Supplied material START

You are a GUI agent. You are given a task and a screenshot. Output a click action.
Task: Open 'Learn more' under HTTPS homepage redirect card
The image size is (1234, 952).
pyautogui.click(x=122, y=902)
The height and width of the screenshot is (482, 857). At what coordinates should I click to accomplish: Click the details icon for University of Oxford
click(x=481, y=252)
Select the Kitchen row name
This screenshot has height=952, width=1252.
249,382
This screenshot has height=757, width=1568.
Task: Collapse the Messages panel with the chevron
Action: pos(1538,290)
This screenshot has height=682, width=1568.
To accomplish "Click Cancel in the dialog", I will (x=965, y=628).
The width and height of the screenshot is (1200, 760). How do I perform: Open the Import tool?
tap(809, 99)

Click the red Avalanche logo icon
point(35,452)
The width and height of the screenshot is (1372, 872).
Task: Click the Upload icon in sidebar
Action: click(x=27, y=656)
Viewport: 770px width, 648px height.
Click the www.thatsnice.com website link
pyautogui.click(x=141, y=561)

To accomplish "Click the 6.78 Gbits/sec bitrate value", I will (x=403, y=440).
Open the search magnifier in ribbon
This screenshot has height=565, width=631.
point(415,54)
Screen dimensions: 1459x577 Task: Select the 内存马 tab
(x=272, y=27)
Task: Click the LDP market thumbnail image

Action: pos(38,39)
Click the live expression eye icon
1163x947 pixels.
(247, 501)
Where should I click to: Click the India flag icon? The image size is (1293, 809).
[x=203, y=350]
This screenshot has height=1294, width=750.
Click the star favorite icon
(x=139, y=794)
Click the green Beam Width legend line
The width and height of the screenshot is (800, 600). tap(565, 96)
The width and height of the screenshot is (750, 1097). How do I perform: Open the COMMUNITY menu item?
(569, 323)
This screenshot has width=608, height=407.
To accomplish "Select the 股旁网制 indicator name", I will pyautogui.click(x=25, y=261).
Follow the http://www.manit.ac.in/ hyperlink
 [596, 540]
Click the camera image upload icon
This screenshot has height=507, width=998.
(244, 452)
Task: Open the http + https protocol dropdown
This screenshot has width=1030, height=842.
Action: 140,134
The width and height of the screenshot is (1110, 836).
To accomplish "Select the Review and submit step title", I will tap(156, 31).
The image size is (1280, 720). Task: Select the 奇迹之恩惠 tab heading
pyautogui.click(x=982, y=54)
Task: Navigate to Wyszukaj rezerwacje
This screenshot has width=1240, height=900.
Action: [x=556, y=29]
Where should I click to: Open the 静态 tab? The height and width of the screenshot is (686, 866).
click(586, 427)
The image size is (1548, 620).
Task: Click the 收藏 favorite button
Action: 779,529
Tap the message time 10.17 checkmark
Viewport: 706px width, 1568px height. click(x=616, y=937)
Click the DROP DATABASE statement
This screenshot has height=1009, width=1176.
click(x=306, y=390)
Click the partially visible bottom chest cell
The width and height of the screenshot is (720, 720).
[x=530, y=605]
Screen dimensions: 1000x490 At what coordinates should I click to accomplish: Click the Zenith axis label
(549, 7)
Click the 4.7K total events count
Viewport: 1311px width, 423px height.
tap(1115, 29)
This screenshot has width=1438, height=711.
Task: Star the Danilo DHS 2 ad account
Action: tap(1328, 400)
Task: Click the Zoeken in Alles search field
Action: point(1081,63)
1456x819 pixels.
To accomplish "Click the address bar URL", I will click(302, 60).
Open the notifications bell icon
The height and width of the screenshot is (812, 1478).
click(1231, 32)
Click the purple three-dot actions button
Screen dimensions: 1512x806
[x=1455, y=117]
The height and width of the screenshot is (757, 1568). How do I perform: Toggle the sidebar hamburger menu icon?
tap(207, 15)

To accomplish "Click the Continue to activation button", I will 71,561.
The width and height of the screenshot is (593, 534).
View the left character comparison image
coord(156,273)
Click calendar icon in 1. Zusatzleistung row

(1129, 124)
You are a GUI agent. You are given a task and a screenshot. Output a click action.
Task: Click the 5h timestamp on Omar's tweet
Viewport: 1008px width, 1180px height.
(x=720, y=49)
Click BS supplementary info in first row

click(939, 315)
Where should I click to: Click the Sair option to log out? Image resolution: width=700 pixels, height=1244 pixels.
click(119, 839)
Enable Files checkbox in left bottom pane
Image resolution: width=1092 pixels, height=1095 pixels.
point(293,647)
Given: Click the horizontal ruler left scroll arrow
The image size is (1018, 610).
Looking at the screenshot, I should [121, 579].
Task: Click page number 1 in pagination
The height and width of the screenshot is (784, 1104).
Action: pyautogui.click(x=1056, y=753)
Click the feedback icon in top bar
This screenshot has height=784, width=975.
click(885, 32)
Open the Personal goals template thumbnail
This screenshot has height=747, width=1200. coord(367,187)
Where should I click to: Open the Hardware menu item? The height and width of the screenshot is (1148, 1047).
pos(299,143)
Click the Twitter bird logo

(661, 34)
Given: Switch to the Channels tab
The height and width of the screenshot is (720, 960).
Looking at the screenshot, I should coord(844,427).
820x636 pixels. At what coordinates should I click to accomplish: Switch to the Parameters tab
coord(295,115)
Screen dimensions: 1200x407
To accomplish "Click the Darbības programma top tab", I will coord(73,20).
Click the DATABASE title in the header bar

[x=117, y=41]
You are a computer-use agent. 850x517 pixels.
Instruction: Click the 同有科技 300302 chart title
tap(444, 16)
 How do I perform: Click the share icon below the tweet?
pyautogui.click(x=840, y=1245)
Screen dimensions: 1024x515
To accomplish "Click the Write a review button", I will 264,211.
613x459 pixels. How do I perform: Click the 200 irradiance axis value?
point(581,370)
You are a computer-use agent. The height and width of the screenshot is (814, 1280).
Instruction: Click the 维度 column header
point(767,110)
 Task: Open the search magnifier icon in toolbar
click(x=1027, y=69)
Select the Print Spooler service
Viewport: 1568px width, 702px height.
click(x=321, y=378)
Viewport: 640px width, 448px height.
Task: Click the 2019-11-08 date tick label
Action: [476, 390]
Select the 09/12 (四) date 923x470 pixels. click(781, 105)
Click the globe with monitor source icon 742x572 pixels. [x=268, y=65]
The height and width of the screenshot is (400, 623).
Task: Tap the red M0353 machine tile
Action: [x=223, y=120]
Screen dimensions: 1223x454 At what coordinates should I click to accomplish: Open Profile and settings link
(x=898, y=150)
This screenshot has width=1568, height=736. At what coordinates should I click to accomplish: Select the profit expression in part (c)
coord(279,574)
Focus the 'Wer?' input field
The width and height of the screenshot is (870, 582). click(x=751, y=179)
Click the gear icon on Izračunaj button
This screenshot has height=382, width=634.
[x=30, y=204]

Supplied material END

→ **About this task**:
Identify all lines in the records above with the word "computer".

→ **Response to the exercise**:
You are a computer-use agent. 850x517 pixels.
You are a computer-use agent. The height and width of the screenshot is (814, 1280).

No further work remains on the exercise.